HOW | Take your right hand behind you to the back of the saddle or directly on the horse’s croup (top of the hindquarters). Place your left hand on the right side of the saddle or the horse’s withers (where the neck and the back join) use this hand to gently push off the outside of the saddle/withers while lifting your chest up and drawing your right shoulder back. Think about turning your collarbones toward your horse’s rear. Let the crown of your head lift up toward the sky. Hold for 5 deep breaths, twisting a little deeper if possible on every exhale, and lengthening the spine more on every inhale. Repeat on the other side.
* * * * *
SADDLE CAMEL | USTRASANA, or the camel, is a lovely heart-opening back bend. Heart-opening poses encourage emotional release, and help a rider be sensitive to her emotional state so she can connect with her horse. Camel pose counters rounded shoulders and addresses poor posture while increasing spinal flexibility.
HOW | Place your hands behind you on the edge of the saddle or on your horse. Establish your seat and feel your seat bones connect to your horse, making sure your hips and legs are relaxed and open. Gently begin to push off your fingertips to lift your chest toward the sky. Feel the arch in your mid and upper back. You can gently release your head back or, if that bothers your neck, look straight up. Use each inhale to expand the chest and lift the heart. Stay here for 5 deep breaths, and use your hands for support as you carefully roll up one vertebra at a time until you are upright.
* * * * *
HIP OPENER | BADDHA KONASANA, or bound angle pose, is a pose I think about a lot while on horseback. The same opening of the hips allows the heels to drop down in the stirrups and facilitates using your inner leg muscles to direct the horse. Open hips are beneficial for a lot more than horseback riding – how about just releasing tension? The first place we normally think of as holding tension is the neck and shoulder area; but the hips also collect a great deal of our stress so working to open them is a worthy cause. It’s a lovely beginning hip opener for everyone.
HOW | Sit down on a lightly padded surface (such as a yoga mat or soft ground) and reach back to take your butt cheeks out and back so you feel the sit bones at the bottom of your pelvis connect to the floor. Bring the soles of your feet together, about 4-6 inches from the hips (the more open your hips and knees are, the closer your feet will come in). If your knees are not dropping very far, you can place blocks or blankets under them for support. Interlace your fingers underneath your feet, taking care not to pull the toes up. Keep a light and relaxed grip. Now tune into your posture; draw your navel in toward your spine to activate your core and straighten your back.

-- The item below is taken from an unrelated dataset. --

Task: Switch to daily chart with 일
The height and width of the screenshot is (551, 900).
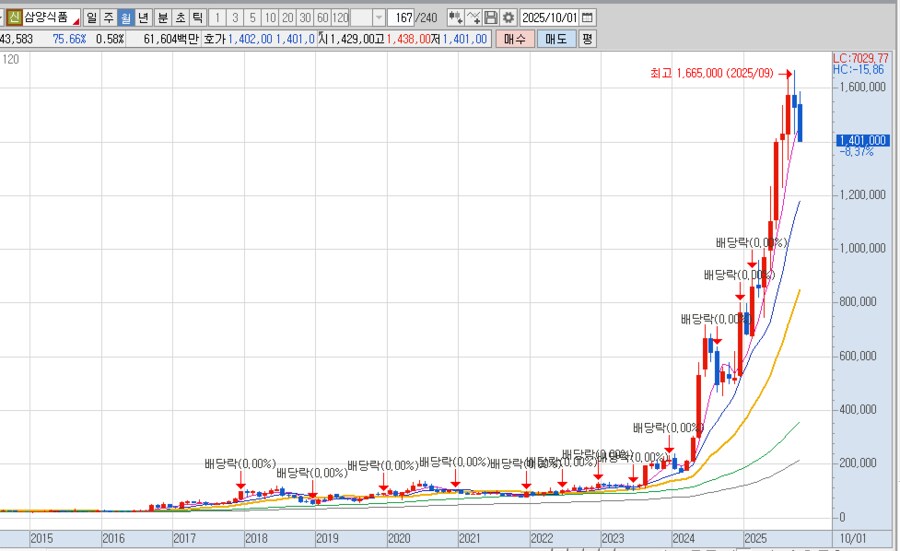Action: tap(92, 18)
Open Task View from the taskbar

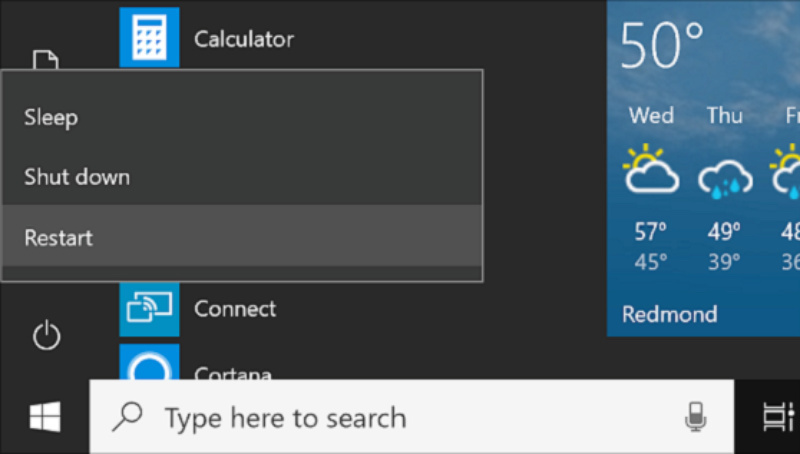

Relax your shoulders and lift your chin slightly. You may remain here, or begin to slowly and gently come forward with your upper body, keeping a straight back and directing your chin toward the floor in front of you. Think about lengthening your spine – stop coming forward when your back starts to round. Hold for 25 slow, deep breaths. Before getting up, straighten your legs out in front of you for a moment.